_Excerpted passage_
[This is the tenth installment of Amal Hanano`s diary of her trip back to Aleppo. You can read previous posts here.]
My name is not Amal Hanano.
Before you even think Amina Abdallah, I assure you I am a real person, a Syrian-American from Aleppo who was physically in the city this summer, writing under a pseudonym. Of course, the pseudonym turned out to have its own issues which I will address, but first, a story...
In the early decades of the last century, when certain events were unfolding as breaking news, only to become the fateful history that defines us today, there was an ancient land on a fluid map. A European country, riding the colonialist wave, decided it would like to occupy this land, like many empires before it since the beginning of time, and so it did. But, the era of empires from Roman to Ottoman had ended; this was the age of modernity, of nationalism, and a few brave men decided their people had suffered enough under foreign rule and oppression. They decided to rise up, united as Arabs, as Syrians. One of those men was from the great city of Aleppo. His name was Ibrahim Hanano.

_Exercise instructions_
1. According to the diary excerpt, which city was Ibrahim Hanano from?
2. Name every person mentioned by name in the diary excerpt.

[Entries on finding words and elements]
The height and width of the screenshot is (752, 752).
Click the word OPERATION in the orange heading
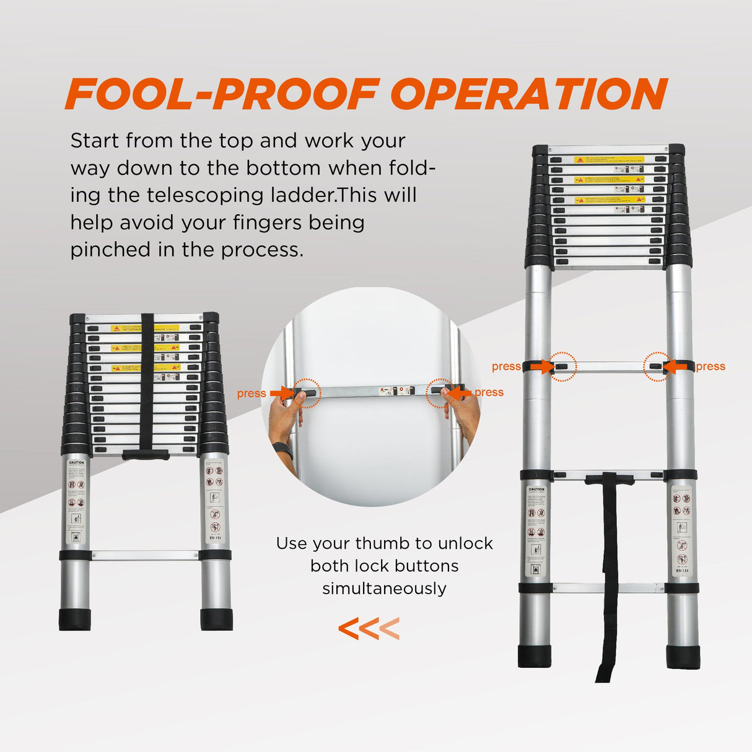click(x=528, y=94)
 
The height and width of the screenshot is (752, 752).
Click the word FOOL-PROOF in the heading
click(x=222, y=94)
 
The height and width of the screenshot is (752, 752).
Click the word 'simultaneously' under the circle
click(x=384, y=588)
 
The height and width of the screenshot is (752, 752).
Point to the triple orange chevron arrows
click(x=369, y=629)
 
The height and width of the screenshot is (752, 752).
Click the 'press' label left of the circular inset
click(x=251, y=393)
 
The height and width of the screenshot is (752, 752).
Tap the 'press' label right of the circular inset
click(x=489, y=392)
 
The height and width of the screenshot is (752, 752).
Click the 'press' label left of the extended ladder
click(x=506, y=367)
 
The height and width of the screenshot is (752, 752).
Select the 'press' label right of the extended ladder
click(x=710, y=367)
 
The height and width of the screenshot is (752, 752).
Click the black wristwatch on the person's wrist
click(x=283, y=450)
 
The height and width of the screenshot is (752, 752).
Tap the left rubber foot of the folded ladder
click(x=75, y=619)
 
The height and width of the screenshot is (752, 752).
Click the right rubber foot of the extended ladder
click(x=683, y=657)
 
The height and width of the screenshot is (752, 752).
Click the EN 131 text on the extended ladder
click(x=682, y=570)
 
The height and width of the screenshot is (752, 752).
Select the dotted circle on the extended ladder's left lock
click(x=562, y=367)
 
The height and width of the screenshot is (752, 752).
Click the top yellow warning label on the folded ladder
click(x=144, y=328)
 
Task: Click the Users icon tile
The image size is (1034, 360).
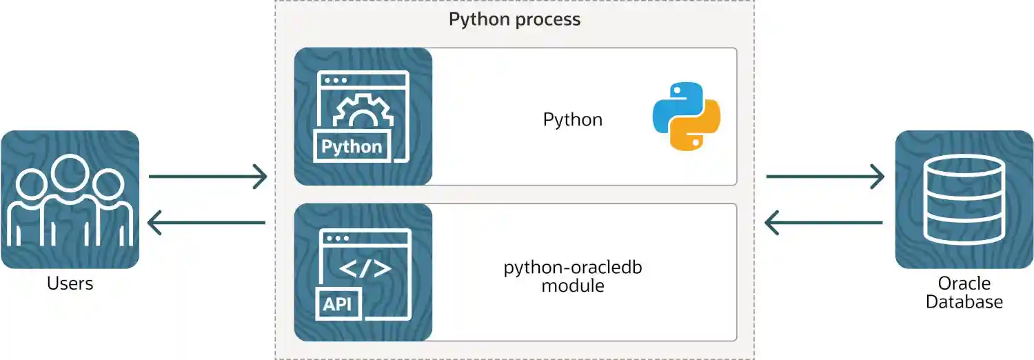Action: click(x=70, y=199)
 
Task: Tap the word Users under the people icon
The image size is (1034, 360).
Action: click(x=70, y=283)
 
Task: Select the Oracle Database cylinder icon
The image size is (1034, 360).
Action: click(x=964, y=199)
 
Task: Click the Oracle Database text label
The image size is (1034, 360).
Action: click(x=964, y=292)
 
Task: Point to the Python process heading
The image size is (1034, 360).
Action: click(x=514, y=19)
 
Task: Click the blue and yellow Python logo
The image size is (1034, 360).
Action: click(x=686, y=116)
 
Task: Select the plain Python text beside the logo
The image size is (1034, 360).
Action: click(x=572, y=120)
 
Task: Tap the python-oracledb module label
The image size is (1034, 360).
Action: click(x=572, y=277)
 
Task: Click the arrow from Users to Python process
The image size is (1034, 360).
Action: click(x=207, y=177)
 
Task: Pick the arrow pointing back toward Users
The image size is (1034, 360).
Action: click(x=207, y=223)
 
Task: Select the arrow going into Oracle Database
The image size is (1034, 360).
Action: click(x=824, y=177)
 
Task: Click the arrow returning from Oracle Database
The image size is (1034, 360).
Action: click(x=824, y=223)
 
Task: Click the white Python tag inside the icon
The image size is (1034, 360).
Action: click(x=352, y=147)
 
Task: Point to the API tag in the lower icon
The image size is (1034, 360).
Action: click(x=338, y=303)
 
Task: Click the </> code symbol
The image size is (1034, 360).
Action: click(x=365, y=268)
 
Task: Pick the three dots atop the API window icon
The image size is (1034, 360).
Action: click(x=336, y=238)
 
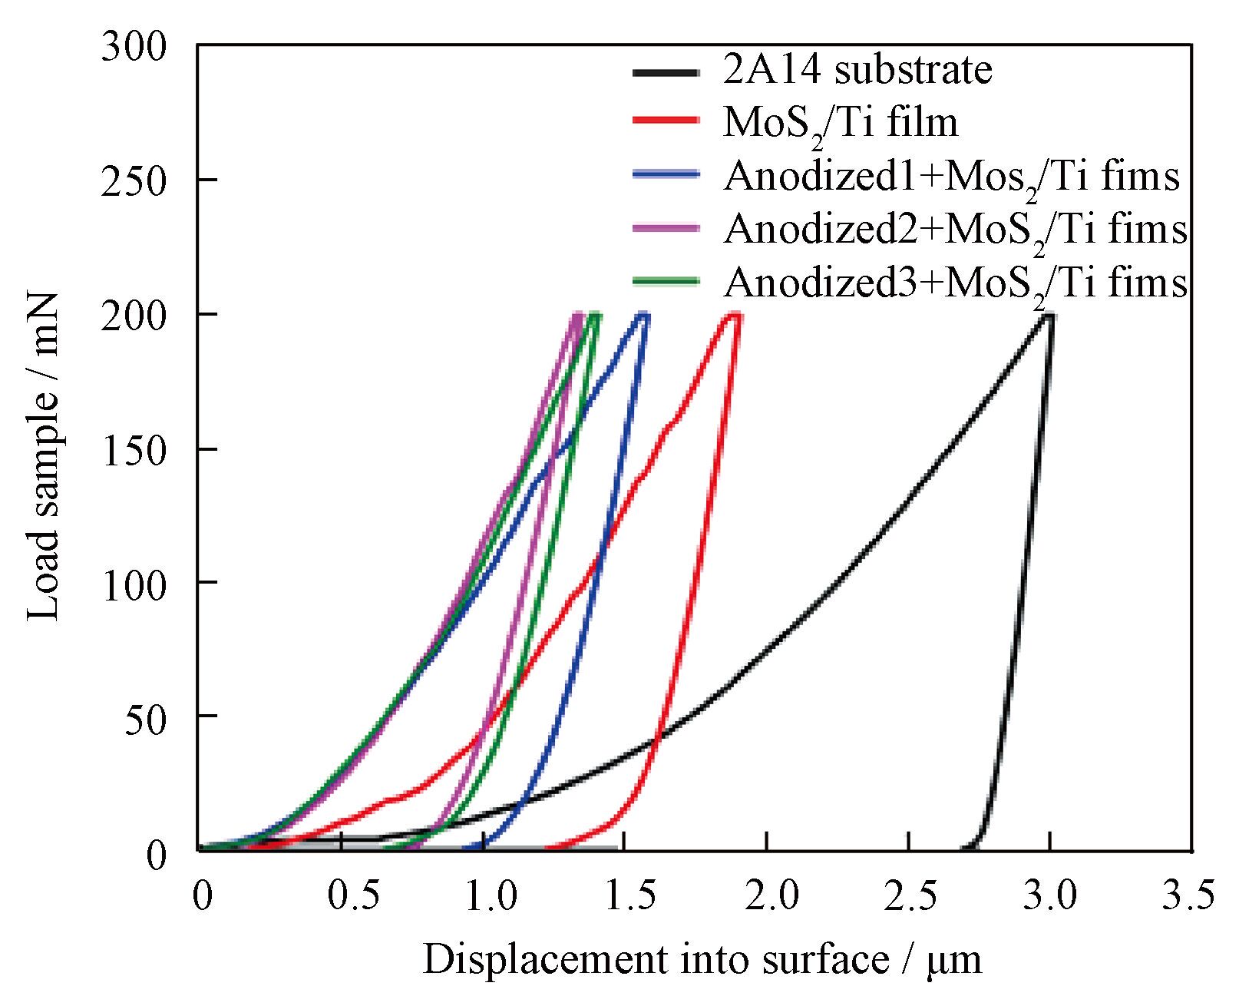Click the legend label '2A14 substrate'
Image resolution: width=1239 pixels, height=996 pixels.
[857, 70]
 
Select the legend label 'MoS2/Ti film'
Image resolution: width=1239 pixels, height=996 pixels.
[841, 124]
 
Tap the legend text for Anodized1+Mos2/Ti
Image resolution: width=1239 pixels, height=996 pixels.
[951, 177]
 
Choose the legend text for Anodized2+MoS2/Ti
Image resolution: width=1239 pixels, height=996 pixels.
[955, 229]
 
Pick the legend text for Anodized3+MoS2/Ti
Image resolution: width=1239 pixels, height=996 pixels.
[955, 283]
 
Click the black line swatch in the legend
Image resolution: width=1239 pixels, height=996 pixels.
[666, 72]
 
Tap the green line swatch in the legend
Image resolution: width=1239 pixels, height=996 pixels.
[666, 281]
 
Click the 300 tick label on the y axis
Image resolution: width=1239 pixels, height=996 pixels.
[133, 48]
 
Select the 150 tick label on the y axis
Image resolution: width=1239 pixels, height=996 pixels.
[133, 450]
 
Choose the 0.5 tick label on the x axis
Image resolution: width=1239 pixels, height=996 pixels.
[342, 897]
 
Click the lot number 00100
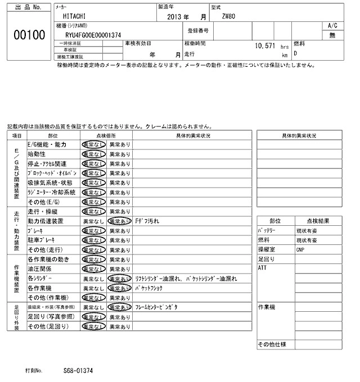coord(29,36)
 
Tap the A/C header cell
coord(332,26)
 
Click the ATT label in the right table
coord(262,268)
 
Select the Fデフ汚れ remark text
coord(148,221)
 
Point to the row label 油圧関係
coord(40,269)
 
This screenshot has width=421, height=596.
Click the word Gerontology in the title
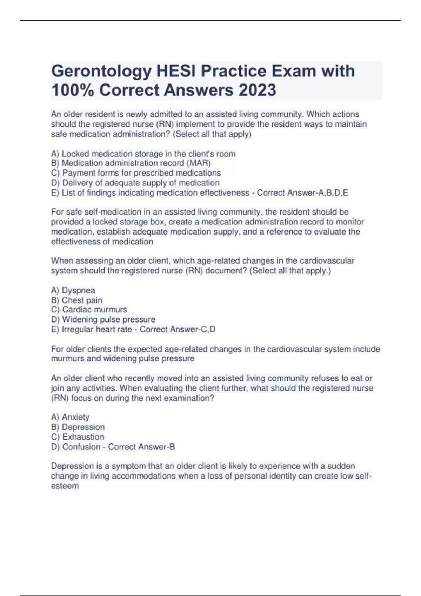(101, 71)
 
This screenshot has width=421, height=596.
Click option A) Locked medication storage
(143, 154)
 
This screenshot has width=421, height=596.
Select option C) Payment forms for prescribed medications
(136, 173)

_Response list_
1. Aleppo

2. Amal Hanano, Amina Abdallah, Ibrahim Hanano